2025年5月公表分のFP3級実技試験(保険顧客資産相談業務:CBT試験)の第1問の問題と解説です。
第1問:2025年5月FP3級実技試験(保険顧客)
次の設例に基づいて、下記の各問(問1~問3)に答えなさい。
<設例> 個人事業主のAさん(42歳)は、妻Bさん(42歳)との2人暮らしである。Aさんは、大学卒業後に入社した大手外食チェーンを30歳で退職し、ドッグカフェを開業した。Aさんのドッグカフェにはドッグランが併設され、遠方から足を運ぶ固定客も多く、人気を博している。 〈Aさんおよび妻Bさんに関する資料〉 (1)Aさん(1982年4月25日生まれ、個人事業主)
(2) 妻Bさん(1982年9月3日生まれ、事業専従者)
※妻Bさんは、現在および将来においても、Aさんと同居し、Aさんと生計維持関係にあるものとする。 |
問1
Mさんは、〈Aさんおよび妻Bさんに関する資料〉に基づき、Aさんが老齢基礎年金の受給を65歳から開始した場合の年金額(2024年度価額)を試算した。Mさんが試算した老齢基礎年金の年金額の計算式として、次のうち最も適切なものはどれか。
- 816,000円×444月/480月
- 816,000円×468月/480月
- 816,000円×480月/480月
問2
Mさんは、老後の収入を増やすことができる各種制度について説明した。MさんのAさんに対する説明として、次のうち最も適切なものはどれか。
- 「Aさんは、国民年金の定額保険料に加えて付加保険料を納付することができます。付加保険料を納付すれば、老齢基礎年金を受け取る際に付加年金を受給することができます」
- 「Aさんは、国民年金基金に加入することができます。国民年金基金の給付には、老齢年金、障害年金、遺族一時金があります」
- 「Aさんは、大学在学中に学生納付特例制度の適用を受けていた期間に係る保険料をこれから納付することができます。保険料を追納すれば、将来受給する老齢基礎年金の額を増やすことができます」
問3
Mさんは、確定拠出年金の個人型年金について説明した。Mさんが、Aさんに対して説明した以下の文章の空欄①~③に入る語句または数値の組合せとして、次のうち最も適切なものはどれか。

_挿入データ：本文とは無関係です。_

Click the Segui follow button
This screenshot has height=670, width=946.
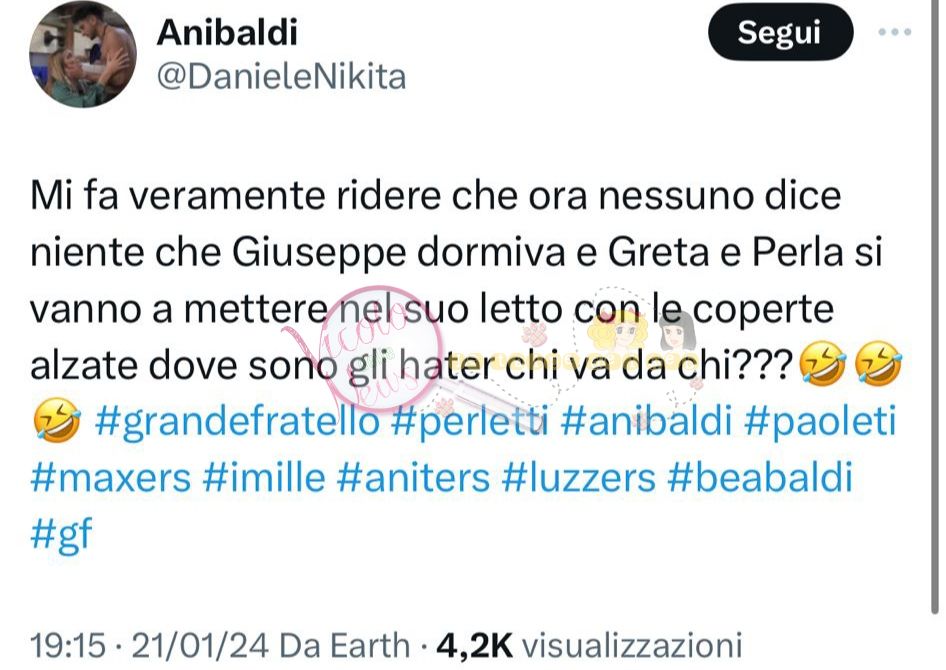tap(780, 32)
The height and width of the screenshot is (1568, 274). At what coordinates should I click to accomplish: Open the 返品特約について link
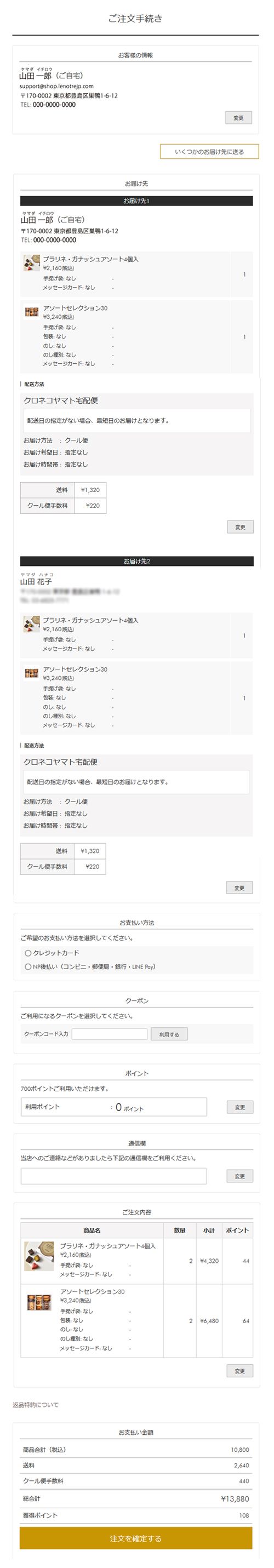36,1404
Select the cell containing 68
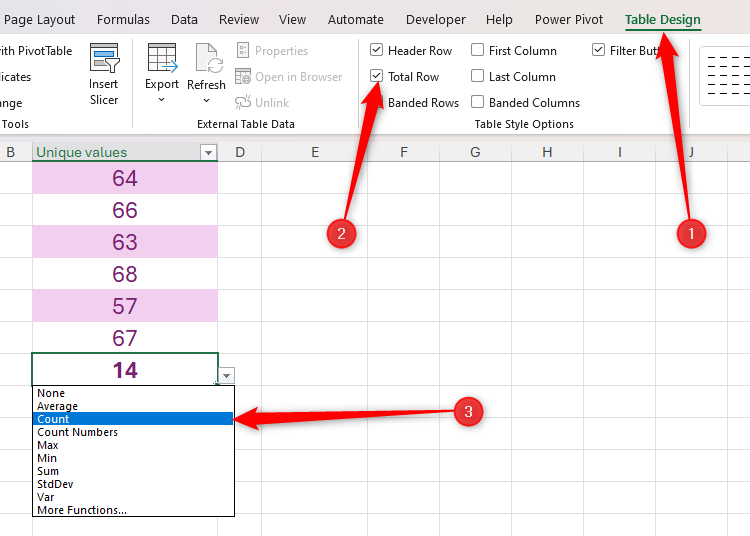Image resolution: width=750 pixels, height=536 pixels. pyautogui.click(x=125, y=274)
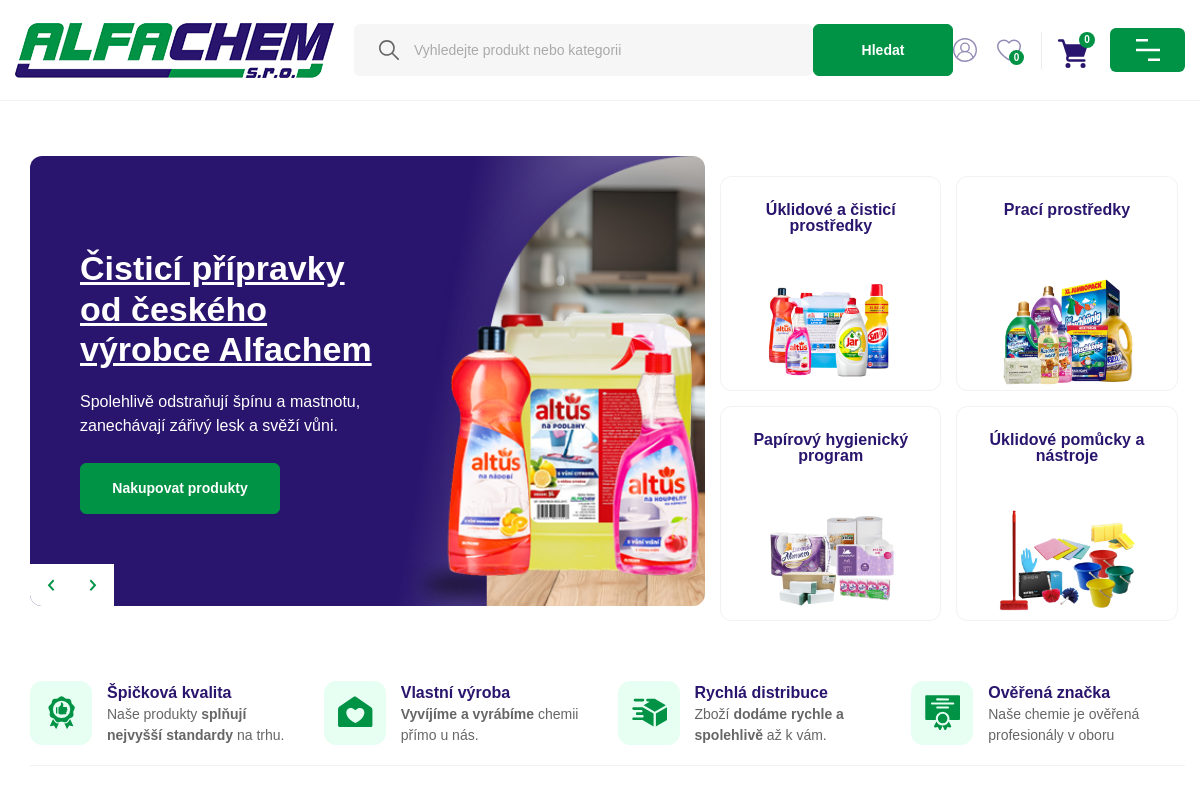
Task: Advance to next banner slide
Action: [x=93, y=585]
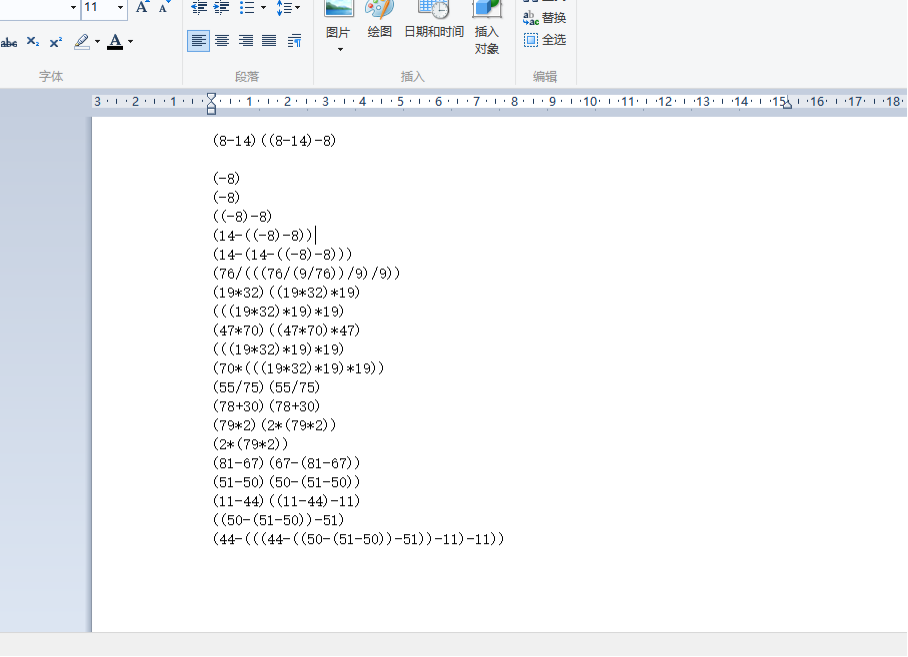Click the 替换 (Replace) button

point(545,18)
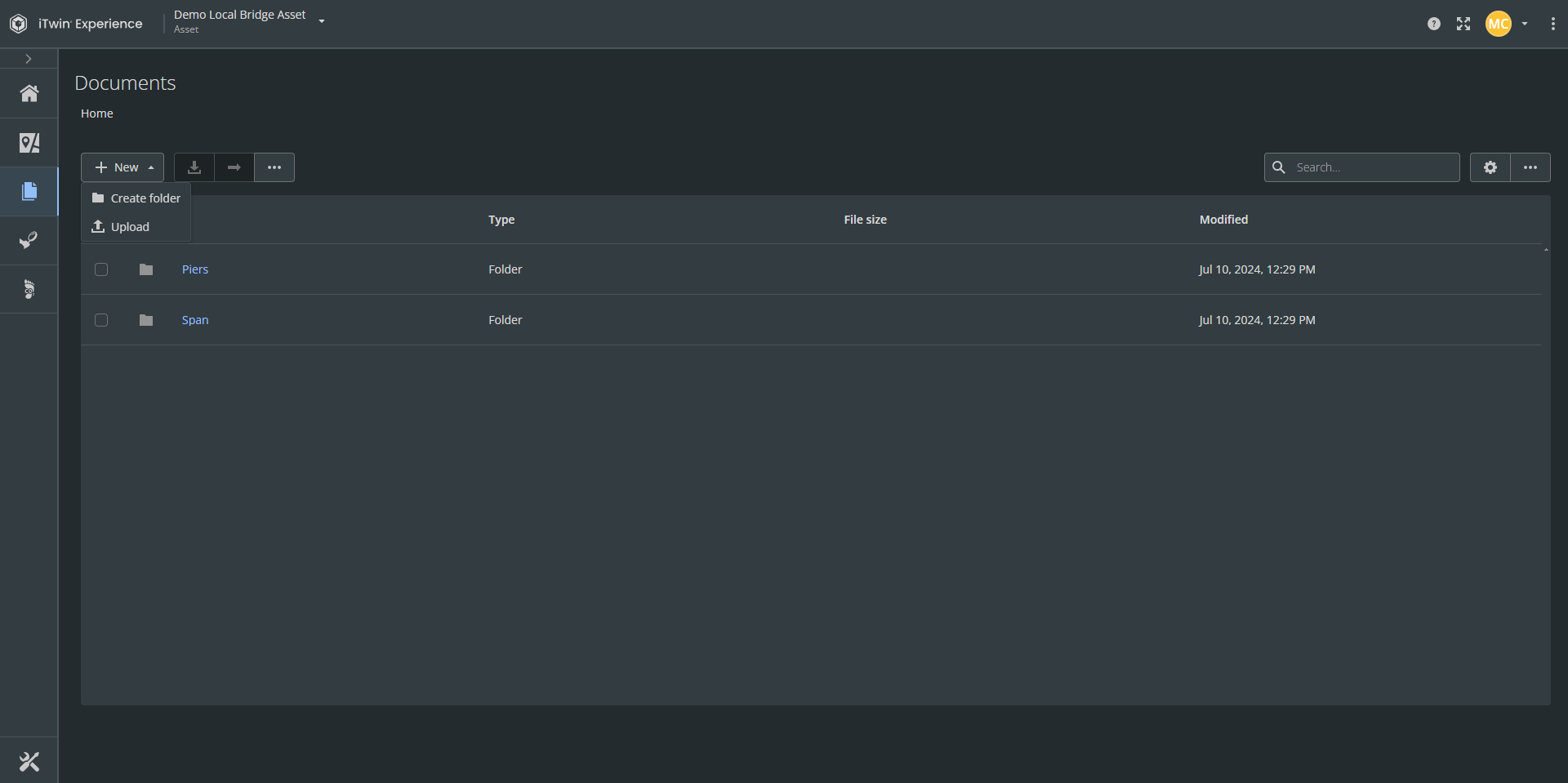Open the tools icon at sidebar bottom

click(x=29, y=762)
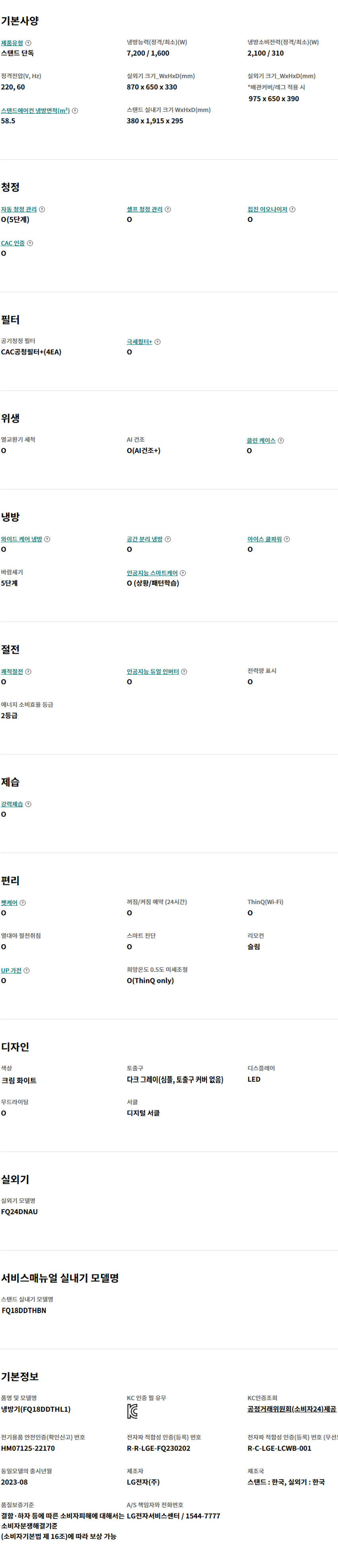
Task: Open help icon next to 펫케어
Action: 23,903
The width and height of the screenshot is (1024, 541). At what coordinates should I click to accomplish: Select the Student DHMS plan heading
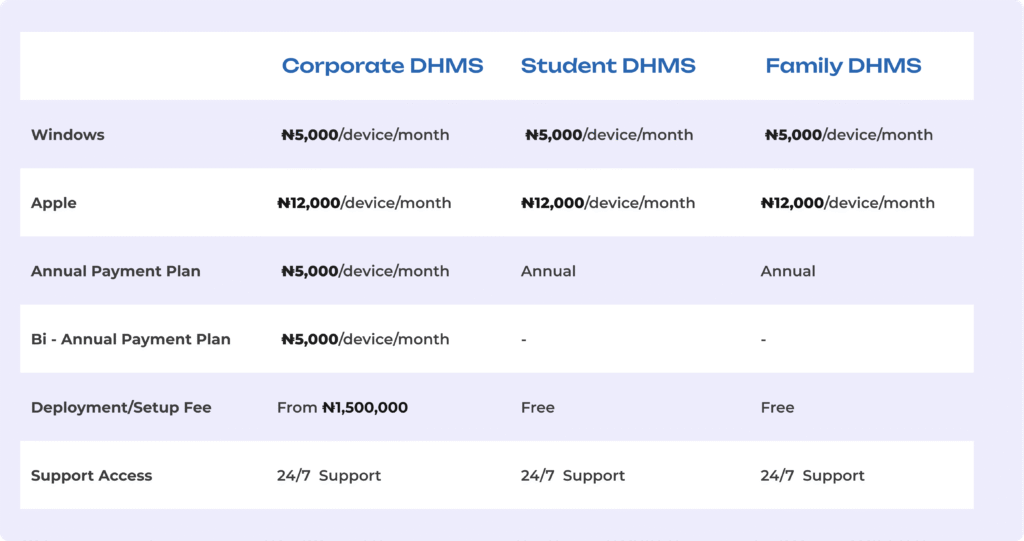point(608,66)
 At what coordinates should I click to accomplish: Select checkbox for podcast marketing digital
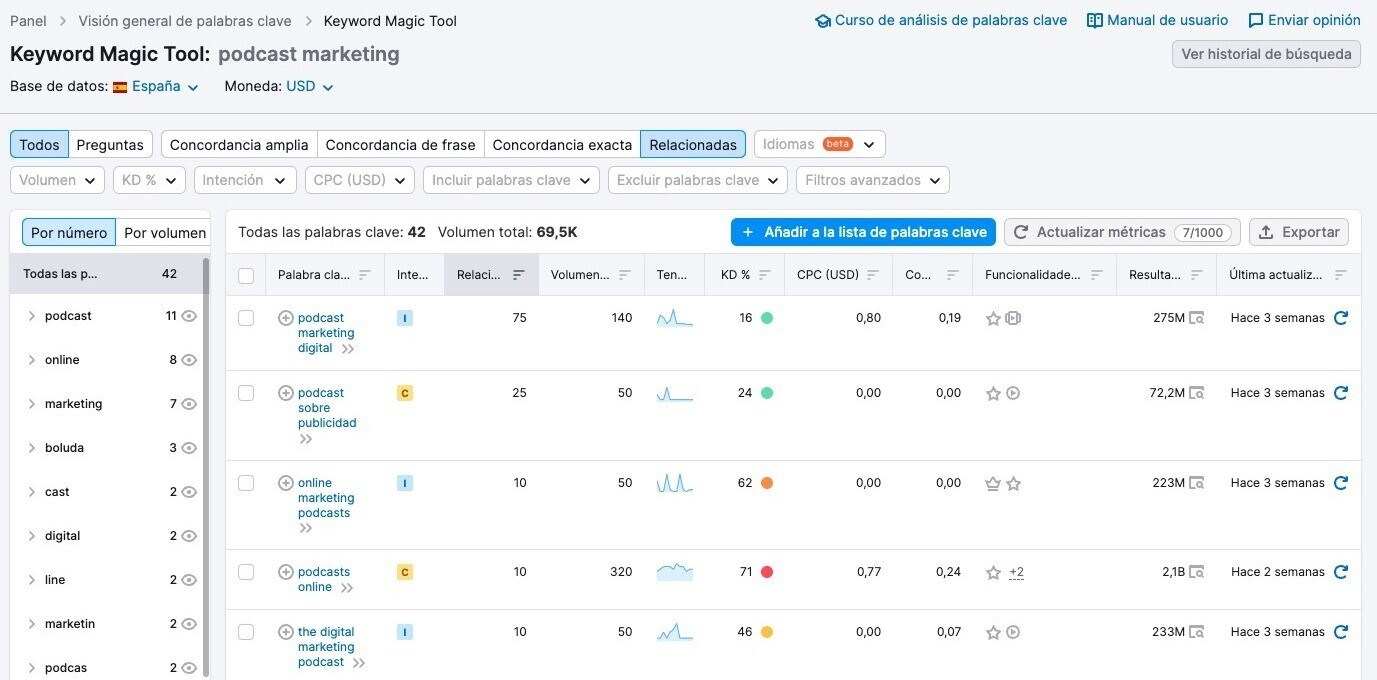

「確定拠出年金は、将来の年金受取額が( ① )する年金制度です。確定拠出年金の個人型年金の加入者は、年1回以上、定期的に掛金を拠出しますが、拠出限度額が定められています。拠出した掛金は、税法上、( ② )の対象となります。
確定拠出年金の給付には、老齢給付金、障害給付金、死亡一時金があります。老齢給付金は、通算加入者等期間が10年以上あれば、( ③ )歳から受け取ることが可能です」
- ①加入時点で確定 ②所得控除 ③65
- ①運用実績に応じて変動 ②所得控除 ③60
- ①運用実績に応じて変動 ②税額控除 ③65
解答・解説
問1
学生納付特例制度による猶予期間36月は、その期間に係る保険料の追納がない場合、老齢基礎年金の受給資格期間には算入されますが、老齢基礎年金の年金額には反映されません。
ですので、
老齢基礎年金の年金額の計算式は、「816,000円×444月/480月」です。
解答:1
問2
- 適切
Aさん(第1号被保険者)は、国民年金の定額保険料に加えて付加保険料を納付することができます。
付加保険料を納付すれば、老齢基礎年金を受け取る際に付加年金を受給することができます。 - 不適切
国民年金基金の給付には、老齢年金と遺族一時金があります。
※障害年金はありません。 - 不適切
猶予された期間の保険料は、追納できるが、追納できる保険料は、追納に係る厚生労働大臣の承認を受けた日の属する月前10年以内の期間に限られています。Aさん(42歳)は、10年以内ではありませんので、追納できません。
解答:1
問3
①について
確定拠出年金は、将来の年金受取額が運用実績に応じて変動する年金制度です。
②について
個人型年金の加入者が拠出した掛金は、全額が、小規模企業共済等掛金控除(所得控除)の対象となります。
③について
老齢給付金は、通算加入者等期間が10年以上あれば、60歳から受け取ることが可能です。